Written instruction:
Please write the lines below as a JSON list of strings, one string per line, from the line containing "The width and" through the line containing "pos(281,497)", with both ends included and blank lines left out. Leave the pictures out of the answer.

Data excerpts:

>> Begin

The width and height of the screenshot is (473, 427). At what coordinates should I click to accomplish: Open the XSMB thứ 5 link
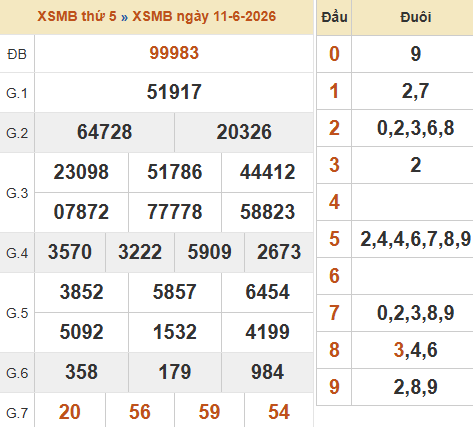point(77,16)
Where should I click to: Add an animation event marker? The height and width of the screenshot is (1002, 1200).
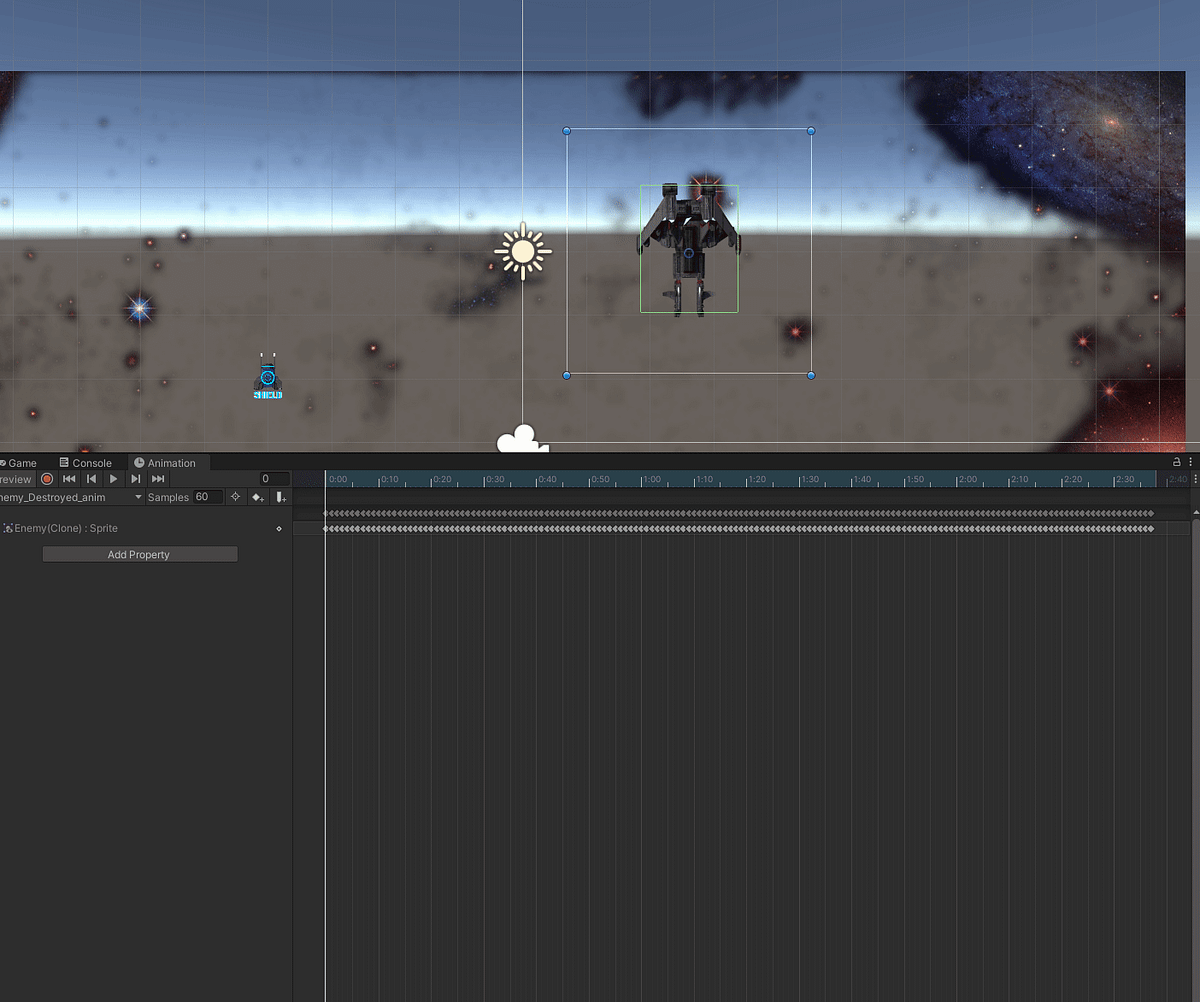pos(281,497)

>> End
>> Begin

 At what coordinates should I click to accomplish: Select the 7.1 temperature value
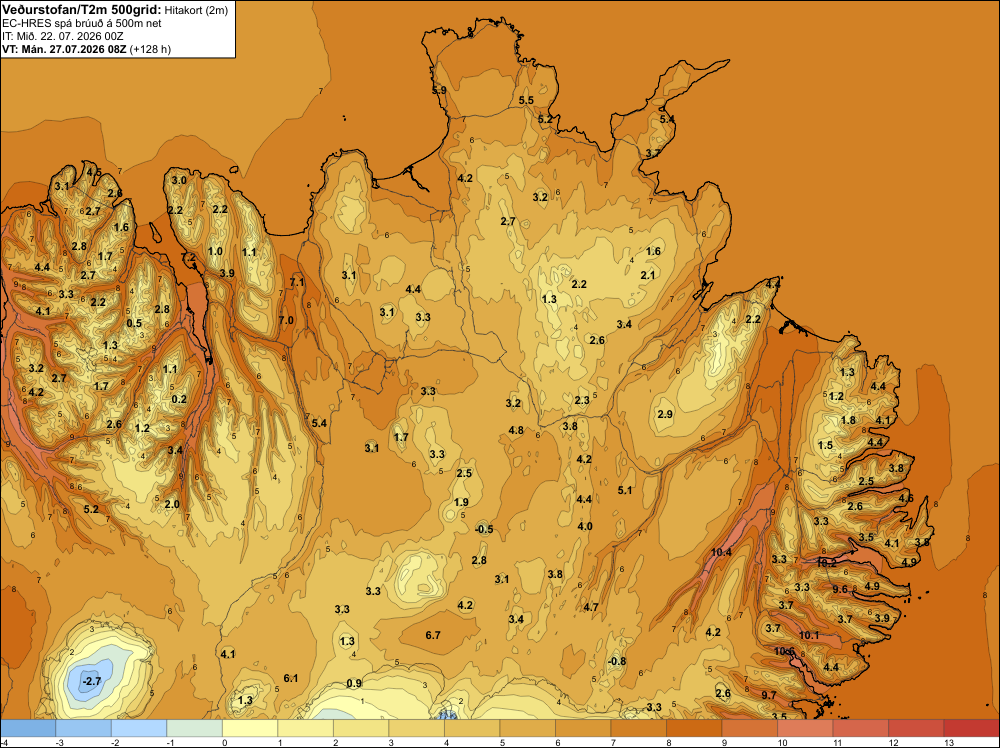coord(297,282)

>> End
>> Begin

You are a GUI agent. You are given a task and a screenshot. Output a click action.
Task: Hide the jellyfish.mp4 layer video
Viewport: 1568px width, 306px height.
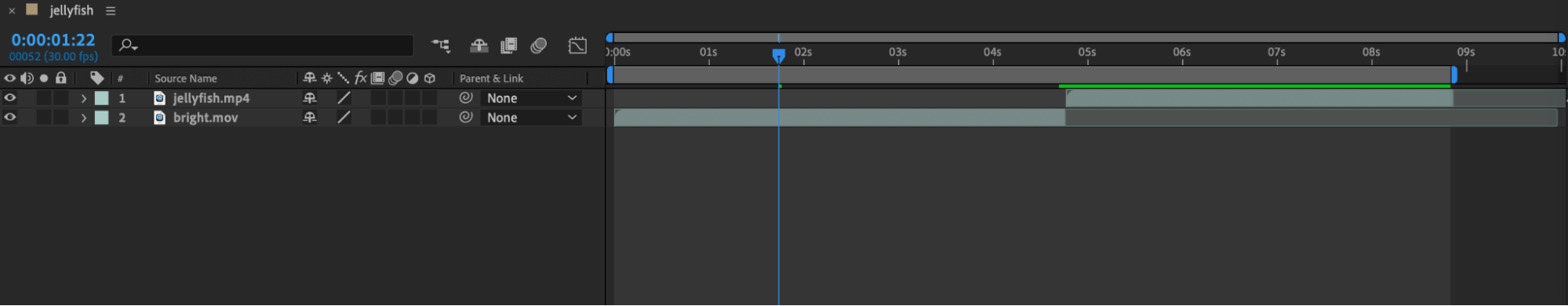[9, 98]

>> End

Reply:
[
  "The width and height of the screenshot is (473, 427). At what coordinates should I click to accomplish: Open the XSMB thứ 5 link",
  "point(77,16)",
  "Where should I click to: Add an animation event marker? The height and width of the screenshot is (1002, 1200).",
  "pos(281,497)"
]